First steps. Need help in clustering

hi,
I create a fictious dataset using Excel RANDBETWEEN function. The dataset is composed of 18000 rows and two columns. Columns A contains IDs with values ranging between 1 and 100. Column B contains an hypothetical expense amount between 0 and 50000 for each ID numbers except for ID number 100 whose column B corresponding expense range is narrower and comprised between 48000 and 50000.
Let’s suppose I don’t know how the dataset is composed and I’d wanted to see it there is one ore more IDs with anomaly concentration (I mean I would like the analysis to spot ID number 100 with its concentration between 480000 and 50000), what kind of analysis I should perform? I tried with clustering (k-means), but without success; probably I do not know the steps to follow to perform the analysis. Might somebody help me?
Best Answer
-
Try some of the operators in the anomaly detection methods available in the free extension of that name.

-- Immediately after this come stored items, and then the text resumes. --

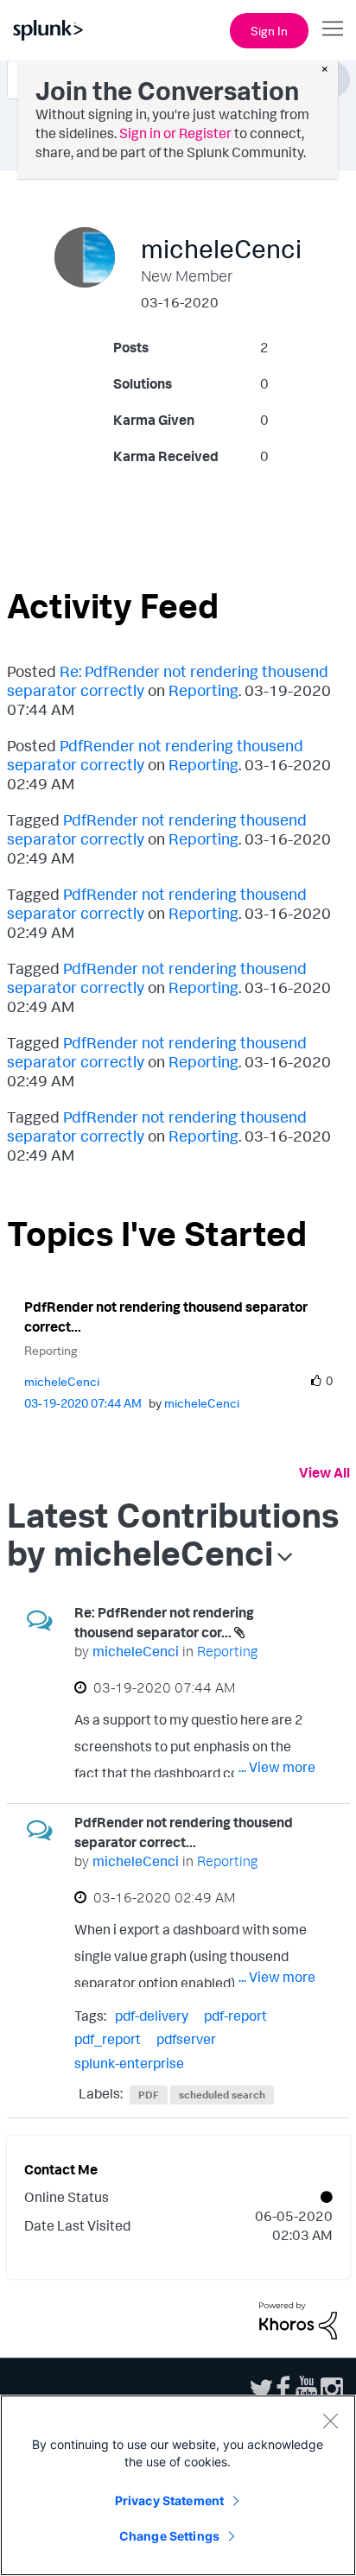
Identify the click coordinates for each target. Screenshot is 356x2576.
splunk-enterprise (129, 2063)
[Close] (330, 2420)
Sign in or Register (175, 133)
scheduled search (222, 2094)
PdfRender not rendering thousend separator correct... (166, 1316)
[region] (178, 2485)
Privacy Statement (169, 2500)
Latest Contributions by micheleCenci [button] (173, 1533)
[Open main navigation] (332, 28)
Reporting (203, 689)
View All (324, 1472)
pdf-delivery (151, 2015)
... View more (276, 1766)
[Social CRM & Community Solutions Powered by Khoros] (298, 2319)
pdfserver (186, 2039)
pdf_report (107, 2039)
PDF (148, 2094)
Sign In (269, 30)
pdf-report (235, 2015)
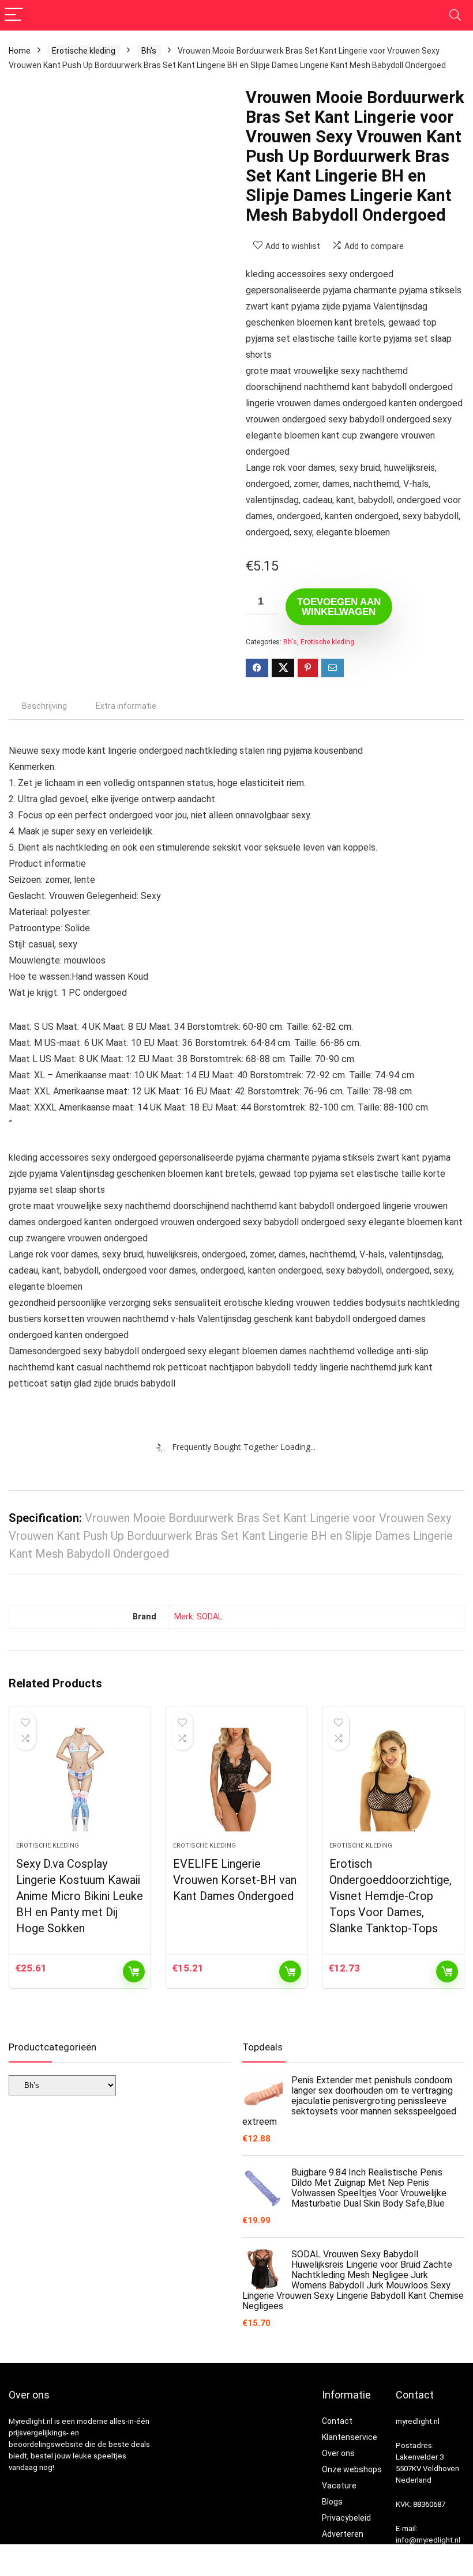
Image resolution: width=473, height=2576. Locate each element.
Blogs (332, 2501)
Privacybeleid (346, 2517)
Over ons (338, 2453)
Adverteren (342, 2534)
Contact (337, 2421)
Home (20, 50)
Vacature (339, 2485)
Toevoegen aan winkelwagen (339, 606)
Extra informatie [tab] (126, 706)
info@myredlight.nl (428, 2540)
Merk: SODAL (198, 1617)
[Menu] (14, 15)
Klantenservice (349, 2437)
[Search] (455, 15)
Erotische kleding (83, 50)
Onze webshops (352, 2469)
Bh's (148, 50)
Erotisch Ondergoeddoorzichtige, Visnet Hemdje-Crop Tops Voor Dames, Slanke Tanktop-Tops (390, 1896)
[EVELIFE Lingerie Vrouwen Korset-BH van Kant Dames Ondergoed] (237, 1779)
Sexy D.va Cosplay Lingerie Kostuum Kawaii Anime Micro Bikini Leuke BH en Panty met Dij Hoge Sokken (79, 1896)
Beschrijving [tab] (44, 706)
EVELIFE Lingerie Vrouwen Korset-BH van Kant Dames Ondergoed (234, 1880)
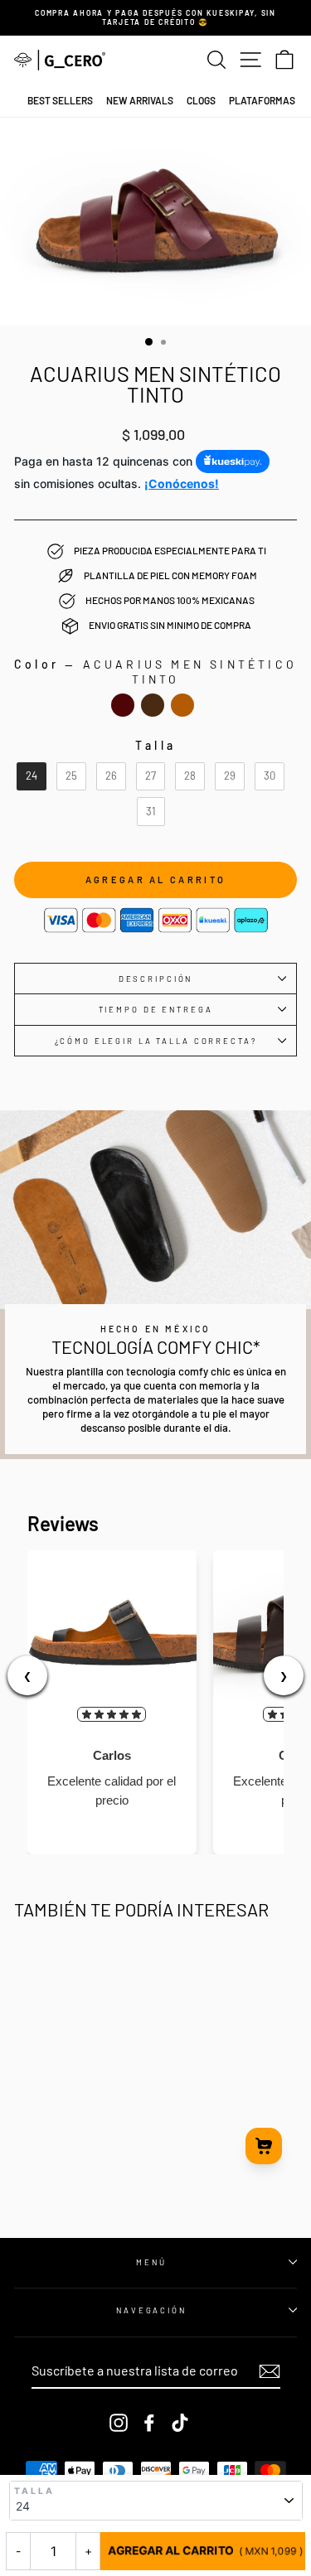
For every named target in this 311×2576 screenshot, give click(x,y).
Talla (35, 2491)
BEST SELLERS (60, 100)
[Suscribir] (269, 2371)
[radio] (122, 705)
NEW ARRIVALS (139, 100)
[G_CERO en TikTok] (180, 2423)
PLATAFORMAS (262, 100)
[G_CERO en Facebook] (149, 2423)
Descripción (156, 979)
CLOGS (201, 100)
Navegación (151, 2310)
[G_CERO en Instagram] (118, 2423)
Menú (151, 2262)
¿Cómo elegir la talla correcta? (156, 1041)
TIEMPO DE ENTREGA (156, 1009)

LOF might be particularly useful in this type of context.1
Answers
-
Try some of the operators in the anomaly detection methods available in the free extension of that name. LOF might be particularly useful in this type of context.1
-
Thanks for helping Brian. I am really new at Rapidminer and AI, so forgive me if I do not use the relevant terms. Anyway, I am sorry I was unable to test the LOF operator. I downoload the anomaly detection extension and used the LOF operator. I connected my file through the out port to the exe port on the LOF operator and connected the exa operator port to the res port. The process seemed to take a lot of time to give an output so I stopped it after a few hours, I run it again this morning before going to work and once back at one, I found the software crashed. I have launched it again to see how it proceed. Now it has been running for about 1 hour and still going. Pc is an i7 with 16GB Ram.
0 -
Thank you, Brian. It works. I had the possibility to run the operator on a different pc and it worked correctly. It also seems to be quite immediate to interpret the result..
0